ORP Turtle Patient Update Issue 1|2020

Current patients Marine Turtle Rescue Centre: Heidi, Arti, Kaushell, June, Laetitia, Fidji, Teddy, Bubbles, Bishy and Crash

Current patient Marine Turtle Rehabilitation Centre: Azura and Eve


Beasty – Arrived 2nd December 2019, Released 6th January 2020


Beasty was was released along with Esther in a double release, accompanied by a boat-full of guests who wanted to see them off. Beasty didn’t hang around – she went straight down into the deep, happy to be back home.

Esther – Arrived 8th December 2019, Released 6th January 2020


Esther was released along with Beasty. She also dived down straight away.
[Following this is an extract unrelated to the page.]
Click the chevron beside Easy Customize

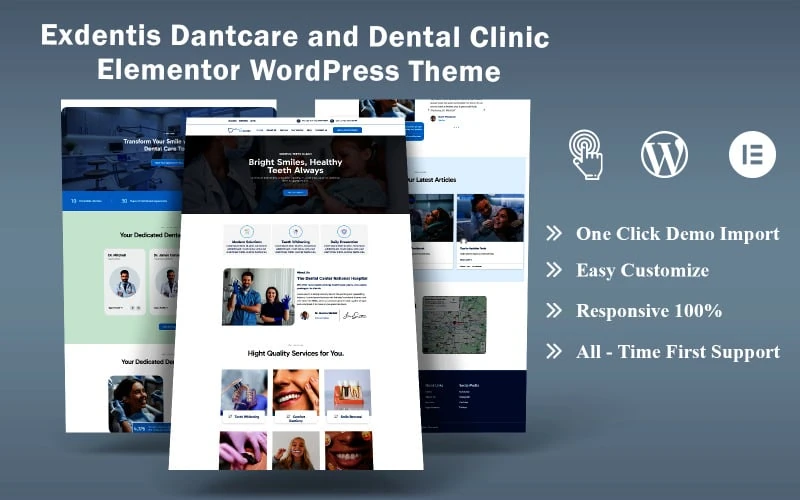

Amal – Arrived 22nd November 2019, Transferred 6th January 2020

Green turtle, Maldives

Amal was transferred back to Marine Savers at Four Seasons Landaa Giraavaru in Baa atoll for release onto her home reef. We’d like to think that she will miss her tank buddy Eve, but we have our doubts. She was released on 20th January 2020. Good luck Amal! 

New Arrivals

Crash – Arrived 17th January 2020

Turtle patient Crash, a tiny hawksbill, at ORP Turtle Rescue Centre, Maldives

Crash is a tiny little hawksbill, weighing only 850 grams. She was found floating by a guest at Coco Palm Dhuni Kolhu, extremely week and emaciated. She has several wounds, including one at the base of her skull; her skull is actually protruding through her skin. She is also suffering an infection, as seen on the blood-work. We were not sure if she would make it through the first night, but she perked up a little after some fluid therapy. We have begun rehydration and hopefully she will eat soon, even though she is not keen on what we are offering. 
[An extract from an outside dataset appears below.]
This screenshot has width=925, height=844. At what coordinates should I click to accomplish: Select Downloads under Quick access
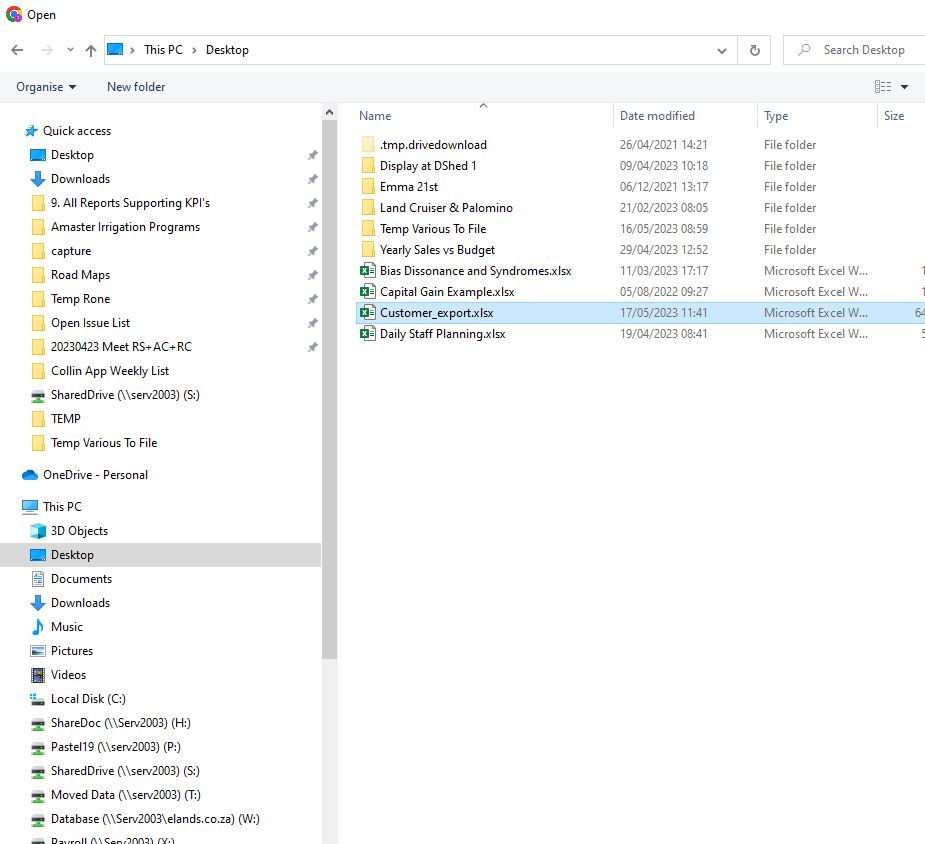80,179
June – Arrived 23rd December 2019

Olive ridley ghost gear victim June at ORP Turtle Rescue Centre, Maldives

June, a juvenlile olive ridley turtle, was rescued from a ghost net in North Male Atoll and came to us via Cooco Palm Bodu Hiti. She arrived at the Rescue Centre by sea plane. She had injuries to 3 flippers.
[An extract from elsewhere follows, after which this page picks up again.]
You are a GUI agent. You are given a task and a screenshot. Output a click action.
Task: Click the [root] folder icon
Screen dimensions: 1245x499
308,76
Vet Jackie performed surgery on all 3 flippers and is hopeful that she has been able to save them. June was stable during surgery but a little slow to wake up from her anesthesia. She has recovered quite well, however. She is a tiny turtle with a massive personality! June has been eating well, and is continuing to heal from her injuries.

June dives right to the bottom of the big tank and is eating well. She had her stitches out this week and is getting ready to be released as soon as the last of her injuries heal.

Merry – Arrived 25th December, Deceased 28th December 2019

Olive ridley turtle Merry, ORP Turtle Rescue Centre Maldives

Merry, a juvenlile olive ridley turtle, was found floating in Baa Atoll by Westin Miriandhoo Resort. He had been struck by something hard and had a crack through his shell. He also suffered from buoyancy syndrome.

The radiographs showed he had a lot of air in his body that was compressing his organs and he was struggling to breathe. We tried decompression but the air filled up his body again very quickly, so we knew the lung tear must be substantial. Unfortunately, he passed away not long after arriving.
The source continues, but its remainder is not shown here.